As hospitals across the U.S. face workforce shortages, several have had to halt services.
At least five hospitals across three states announced plans in recent months to scale back care due to staffing shortages.
Memorial Hospital of Carbon County in Rawlins, Wyo., is ending labor and delivery services June 15 amid staffing shortages. The hospital is spending $100,000 a week on travel nurses after losing five nurses in the labor and delivery department. Eliminating labor and delivery services will help the hospital alleviate financial pressure, a spokesperson told Wyoming Public Radio.
South Lincoln Medical Center in Kemmerer, Wyo., said it will stop providing labor and delivery services June 1, and the critical access hospital's operating room will no longer be open around the clock for emergency surgeries. Hospital leaders said the facility is scaling back services because it has been unable to recruit the number of surgical nurses needed to maintain a full surgical team all the time.
Beverly (Mass.) Hospital announced in May that it is closing its freestanding birth center in September because of staffing shortages. The move comes after the hospital had to temporarily stop taking new birth center patients in March because of staffing problems.

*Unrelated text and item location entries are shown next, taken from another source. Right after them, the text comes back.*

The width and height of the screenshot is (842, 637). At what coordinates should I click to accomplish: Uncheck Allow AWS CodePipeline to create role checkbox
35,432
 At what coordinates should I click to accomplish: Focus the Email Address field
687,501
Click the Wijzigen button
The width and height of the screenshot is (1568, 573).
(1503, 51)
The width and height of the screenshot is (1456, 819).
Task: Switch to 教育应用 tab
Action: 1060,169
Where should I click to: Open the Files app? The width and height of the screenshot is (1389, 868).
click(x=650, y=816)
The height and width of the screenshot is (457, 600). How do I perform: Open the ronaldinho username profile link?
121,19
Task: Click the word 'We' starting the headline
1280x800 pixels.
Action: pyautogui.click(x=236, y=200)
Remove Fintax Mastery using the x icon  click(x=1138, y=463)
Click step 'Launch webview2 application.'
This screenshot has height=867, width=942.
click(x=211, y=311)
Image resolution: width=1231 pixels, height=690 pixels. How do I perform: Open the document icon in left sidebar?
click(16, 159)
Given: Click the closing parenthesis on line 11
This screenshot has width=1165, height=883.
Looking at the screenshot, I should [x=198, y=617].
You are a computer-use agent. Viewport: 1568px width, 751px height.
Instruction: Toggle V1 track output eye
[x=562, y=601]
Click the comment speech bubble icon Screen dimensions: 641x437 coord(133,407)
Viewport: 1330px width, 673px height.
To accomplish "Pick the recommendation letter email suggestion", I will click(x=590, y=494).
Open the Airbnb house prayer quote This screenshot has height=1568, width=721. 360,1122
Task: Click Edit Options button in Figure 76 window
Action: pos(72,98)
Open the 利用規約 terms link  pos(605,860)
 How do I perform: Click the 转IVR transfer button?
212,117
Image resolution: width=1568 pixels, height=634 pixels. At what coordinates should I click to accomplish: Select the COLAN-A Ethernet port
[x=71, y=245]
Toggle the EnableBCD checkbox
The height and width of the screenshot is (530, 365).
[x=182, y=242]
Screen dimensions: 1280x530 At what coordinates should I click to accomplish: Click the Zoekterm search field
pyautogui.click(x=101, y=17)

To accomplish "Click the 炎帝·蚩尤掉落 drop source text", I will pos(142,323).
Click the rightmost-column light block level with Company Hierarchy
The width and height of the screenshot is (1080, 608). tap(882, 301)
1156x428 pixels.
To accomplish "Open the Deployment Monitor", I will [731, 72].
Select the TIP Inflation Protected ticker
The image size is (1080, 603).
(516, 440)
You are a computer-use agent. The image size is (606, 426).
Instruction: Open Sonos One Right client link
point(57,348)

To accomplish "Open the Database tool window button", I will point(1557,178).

"Based on ongoing staffing issues … we have determined that it is no longer possible to sustainably operate this program in the long term," Mark Gendreau, MD, chief medical officer of Beverly Hospital, told The Salem News.
In New York, Schenectady-based Ellis Medicine paused services in the inpatient adolescent mental health unit at Ellis Hospital, effective May 2. The health system cited staffing as a factor.
"We arrived at the difficult, but necessary, decision following persistent staffing limitations stemming from the local and national healthcare employee shortage, which will limit our abilities in the months ahead to safely staff this unit on a 24/7 basis," the health system said in an April 30 news release shared with Becker's Hospital Review.
Ellis Medicine paused overnight emergency services at the Medical Center of Clifton Park (N.Y.) in March due to staffing issues.